Hal tersebut menyulitkan masyarakat untuk mengetahui sejauh mana isu lingkungan diperhatikan oleh pemerintah sekaligus menutup akses keterlibatan anak muda dalam pembuatan kebijakan dikarenakan ruang aspirasi yang terbatas.

Dari hasil olah data survei dan FGD, Generasi Melek Politik merekomendasikan lima kesimpulan sebagai berikut.

Pertama, pemerintah daerah (pemda) perlu melakukan sosialisasi terhadap kebijakan lingkungan yang sedang dibuat maupun yang sudah dibuat.

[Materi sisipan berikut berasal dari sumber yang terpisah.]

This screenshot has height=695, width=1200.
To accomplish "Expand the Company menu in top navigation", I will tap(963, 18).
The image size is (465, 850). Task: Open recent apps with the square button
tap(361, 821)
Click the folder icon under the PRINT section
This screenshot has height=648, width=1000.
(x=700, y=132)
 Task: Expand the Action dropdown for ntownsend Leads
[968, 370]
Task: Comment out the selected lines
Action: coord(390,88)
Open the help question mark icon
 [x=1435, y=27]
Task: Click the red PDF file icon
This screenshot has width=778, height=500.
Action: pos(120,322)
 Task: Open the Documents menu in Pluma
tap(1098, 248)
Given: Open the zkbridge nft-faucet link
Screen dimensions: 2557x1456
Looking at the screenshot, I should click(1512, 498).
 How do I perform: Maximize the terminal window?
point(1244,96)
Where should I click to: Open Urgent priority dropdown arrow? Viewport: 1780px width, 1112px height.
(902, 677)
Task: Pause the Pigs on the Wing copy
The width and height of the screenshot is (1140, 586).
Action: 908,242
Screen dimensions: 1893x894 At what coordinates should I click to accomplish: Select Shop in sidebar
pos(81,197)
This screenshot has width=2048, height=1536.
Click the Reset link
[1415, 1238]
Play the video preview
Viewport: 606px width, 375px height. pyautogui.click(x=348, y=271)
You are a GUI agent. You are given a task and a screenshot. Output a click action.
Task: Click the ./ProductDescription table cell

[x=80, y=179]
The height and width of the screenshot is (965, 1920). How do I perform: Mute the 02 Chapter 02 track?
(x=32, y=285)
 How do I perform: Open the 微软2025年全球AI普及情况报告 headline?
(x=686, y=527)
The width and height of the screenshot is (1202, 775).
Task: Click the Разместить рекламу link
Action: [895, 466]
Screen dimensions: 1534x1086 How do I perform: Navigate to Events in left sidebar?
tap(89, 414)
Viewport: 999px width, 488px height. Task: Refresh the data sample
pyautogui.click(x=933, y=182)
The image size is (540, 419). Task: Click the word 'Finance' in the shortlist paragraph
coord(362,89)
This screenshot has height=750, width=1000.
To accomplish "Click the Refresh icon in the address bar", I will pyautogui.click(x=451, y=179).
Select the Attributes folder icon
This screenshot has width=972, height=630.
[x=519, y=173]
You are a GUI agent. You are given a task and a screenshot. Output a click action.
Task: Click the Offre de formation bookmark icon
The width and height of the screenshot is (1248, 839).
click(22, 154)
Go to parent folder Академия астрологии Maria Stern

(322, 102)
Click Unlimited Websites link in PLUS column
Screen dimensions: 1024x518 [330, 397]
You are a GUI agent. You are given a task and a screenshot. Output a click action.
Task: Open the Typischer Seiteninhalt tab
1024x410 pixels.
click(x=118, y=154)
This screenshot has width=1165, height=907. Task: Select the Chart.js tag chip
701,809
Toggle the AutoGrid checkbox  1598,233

Dengan begitu, anak muda bisa terlibat dalam penyusunan kebijakan dan juga pelaksanaan kebijakan tersebut.

Kedua, tidak hanya melibatkan aspirasi anak muda secara reguler dalam membangun kebijakan lingkungan atau kebijakan pembangunan yang memiliki dampak pada lingkungan, pemda juga menjadikan masukan dari anak muda sebagai bahan pertimbangan dalam pembuatan kebijakan.

Ketiga, anak muda harus membangun komunikasi yang lebih efektif kepada pemangku kebijakan terkait dengan aspirasi isu lingkungan di daerah.

Keempat, membentuk wadah bagi anak muda daerah untuk mengeluarkan aspirasi dan pendapat terkait isu lingkungan kepada para pembuat kebijakan.

Kelima, pemda perlu melakukan pendidikan lingkungan kepada anak muda di daerah supaya mereka memahami pentingnya menjaga dan melestarikan lingkungan.

Dari hasil survei tersebut, diharapkan anak muda menyadari bahwa suara mereka mahal sehingga harus lebih kritis dalam memilih pemimpin daerah, seperti bupati dan gubernur.

Sementara bagi setiap pemangku kepentingan, diharapkan untuk membuat forum aspirasi terbuka yang dapat dimanfaatkan anak muda untuk menyampaikan keluh-kesah, pendapat, aspirasi, dan gagasan program kerja untuk menurunkan deforestasi, kebakaran hutan, serta banjir.

Untuk mengunduh hasil riset Generasi Melek Politik, silakan kunjungi tautan berikut http://bit.ly/risetGMP2021.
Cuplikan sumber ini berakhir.